I read the articles in the Missoulian and other Montana papers regarding the Class III Tribal State Gaming Compact negotiations between the Confederated Salish and Kootenai Tribes (CSKT) and the Governor. Some of the legal positions that the governor takes, on the advice of the Attorney General I presume, are way out of sync with the Indian Gaming Regulatory Act (IGRA) that Congress passed in 1988 and the case law that has developed in the Federal Courts since.

The IGRA applies to “Indian Country” and explicitly includes all lands within the boundary of any Indian Reservation irregardless of whether it is in trust or in fee, owned by non-Indians, the state, the tribe or tribal members. The IGRA does not “give” jurisdiction over gaming within the boundary of the reservation to the tribe. The IGRA recognizes that tribes already have that jurisdiction to the exclusion of the state. The IGRA allows for a state to “assume” jurisdiction over gaming within a reservation if the tribe consents in a Class III Tribal State Compact. If the tribe does not consent it keeps the jurisdiction. The state has no authority unless the tribe gives it to the state.

The tribes can continue to have Class II Gaming even in the absence of a Class III Tribal State Compact. The tribes can also allow taverns, bars, restaurants and convenience stores on the reservation to have Class II machine gaming as long as the tribes own the games and receives an adequate percentage of the revenue. The State licensees who will have to shut down their poker and keno machines this week can ask the tribe to place tribally owned Class II devices in their establishments. These tribally owned devices would be part of the nationwide system the Class II devices are hooked into and that allow for prizes into the millions of dollars. As long as the tribes own the devices and not the establishment, they would be legal under the IGRA. A The tavern, restaurant, liquor store and convenience store owners would have to seek a Class II license from the tribe and the Tribal Gaming Ordinance would have to provide for such licenses. There is nothing in the IGRA that prevents this.

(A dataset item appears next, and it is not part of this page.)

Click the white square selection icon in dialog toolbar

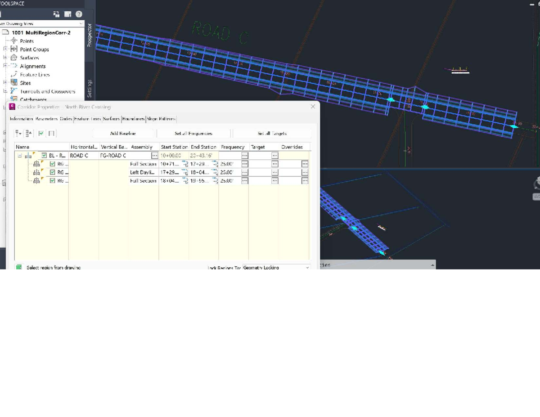coord(50,133)
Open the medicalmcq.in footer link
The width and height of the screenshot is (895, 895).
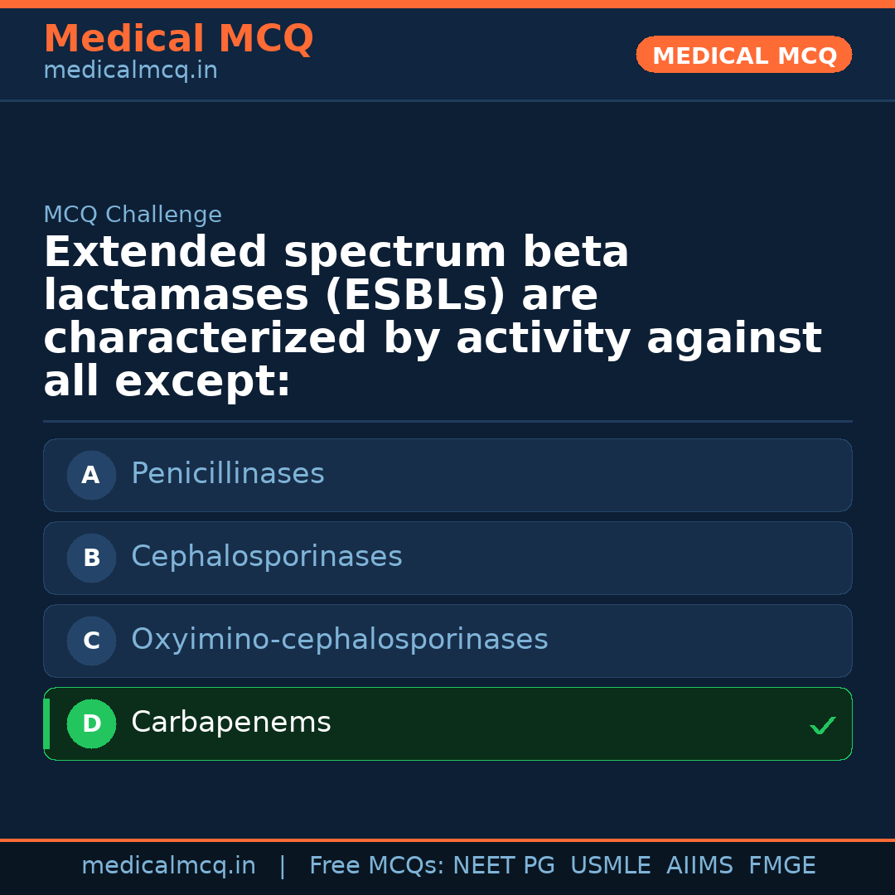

The taverns, bars, restaurants and convenience stores can also ask the tribes to place Class III games in their establishments or to grant them a license to conduct Class III gaming as long as a reasonable percentage goes back to the tribes and the Tribal Gaming Ordinance permits it. The IGRA permits tribal licensing of non-tribally owned Class III gaming as long as the Tribal Gaming Ordinance permits it and there is a Class III Tribal State Compact in place. If the Tribal State Compact allows for all Class III devices within the reservation to have unlimited numbers, bets and prizes, then the non-Indian owners could have them as long as the tribe gets a reasonable percentage of the revenue.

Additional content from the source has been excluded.